In the mid 1990’s, Mohamad Issa was a successful businessman and proud father. A first generation immigrant to America, his focus was on building a future for his family in Ann Arbor, Michigan. When it came time, his sons enrolled in the local traditional public school, and he hoped they would begin discovering their own success. But by sixth grade, it became clear that his son, Marwan, was beginning to fall behind. Eager to help Marwan get back on his feet, Issa met with the school counselor, but left feeling frustrated - he wanted to do more.
Having attended Huron High School in Ann Arbor himself, Issa remembered some of his own educational struggles; the cultural and social elements of the school were vastly different from what he experienced at home, and the educators were disconnected from his parents - something he was experiencing in that very moment with his own son.

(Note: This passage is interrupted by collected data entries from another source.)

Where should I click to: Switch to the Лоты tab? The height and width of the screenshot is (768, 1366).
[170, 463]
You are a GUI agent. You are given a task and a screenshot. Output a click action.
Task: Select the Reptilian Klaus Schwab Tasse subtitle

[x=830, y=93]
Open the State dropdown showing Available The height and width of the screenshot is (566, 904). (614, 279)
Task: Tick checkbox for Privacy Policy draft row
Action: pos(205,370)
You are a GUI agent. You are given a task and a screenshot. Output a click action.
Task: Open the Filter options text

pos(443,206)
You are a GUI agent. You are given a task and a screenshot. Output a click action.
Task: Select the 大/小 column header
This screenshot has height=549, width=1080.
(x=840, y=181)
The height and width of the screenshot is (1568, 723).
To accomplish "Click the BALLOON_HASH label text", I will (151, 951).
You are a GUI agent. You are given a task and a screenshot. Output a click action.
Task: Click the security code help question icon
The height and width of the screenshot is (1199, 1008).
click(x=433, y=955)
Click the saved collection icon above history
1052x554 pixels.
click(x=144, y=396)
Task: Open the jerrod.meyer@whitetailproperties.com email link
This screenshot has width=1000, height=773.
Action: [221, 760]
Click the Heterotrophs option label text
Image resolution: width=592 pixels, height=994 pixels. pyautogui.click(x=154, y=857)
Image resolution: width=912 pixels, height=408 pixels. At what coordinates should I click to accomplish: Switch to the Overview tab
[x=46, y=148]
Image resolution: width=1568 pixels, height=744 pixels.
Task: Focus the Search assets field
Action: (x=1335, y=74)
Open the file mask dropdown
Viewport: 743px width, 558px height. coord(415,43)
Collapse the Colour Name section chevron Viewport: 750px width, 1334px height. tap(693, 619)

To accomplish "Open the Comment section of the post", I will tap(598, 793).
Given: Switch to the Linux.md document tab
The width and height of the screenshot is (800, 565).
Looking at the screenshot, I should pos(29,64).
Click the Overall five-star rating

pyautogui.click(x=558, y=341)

Gathering a few other parents, Issa began investigating opening a private school, which would focus on cultural appreciation.
Then he discovered the charter school movement.
In 1996 the Issa Family opened a charter school in Ann Arbor, Central Academy, which has grown an impressive legacy of academic success, diversity and family support. In 1998, Mohamad and Said Issa founded Global Educational Excellence, a brand new educational service provider in Michigan, with a mission to provide an environment where students can learn and be comfortable with their unique heritage, regardless of their color, religion, race or background.
Reaching beyond Ann Arbor, GEE’s schools have made critical impact for families in Detroit, Dearborn, Hamtramck, Ypsilanti and even Toledo. But the success is reflected in far more than test scores. GEE schools have become a shining beacon of hope for refugee and immigrant students and families. Their unique educator training emphasizes cultural awareness and understanding, while individualized learning plans help meet every student where they’re at - even if they’ve spent the last year in a refugee camp.
For the dedicated educators that work in these schools, that also means accommodating the unique needs of families, whether it’s coordinating with local officials to help parents learn their legal rights, holding classes on transit, or even helping parents learn English. Educators at Central Academy even created an “Exchange Station,” where families in need can anonymously collect donated household toiletries, food, coats, clothing and more necessary essentials, completely free of charge.
For Issa, this was his original vision - he was no stranger to those same challenges. “I experienced it when I came to America,” said Issa, “It’s a struggle the first year - a struggle to learn the language, culture and even how to get around.”
And for many parents, simply having educators who speak their language and understand their culture creates a whole new level of comfort - and ultimately helps students be more successful. For other parents, those additional support systems make a world of difference. “It was amazing timing, finding Central Academy when we came to this country,” said Mr. Aboud, an immigrant father from Egypt, “My family needed the help they provided, and that made them our first and only choice for school.”
Reflecting on over 20 years of service to Michigan students and families, Issa is simply happy to have created such opportunity for so many young people who might have been overlooked had it not been for GEE’s schools. “Had my son continued on his same path, I think the chance that he graduated high school would have been very slim. He needed something more, and now he has gone on to be successful in college and beyond,” said Issa, “Now, we get to do that for other families and help them realize their dreams.”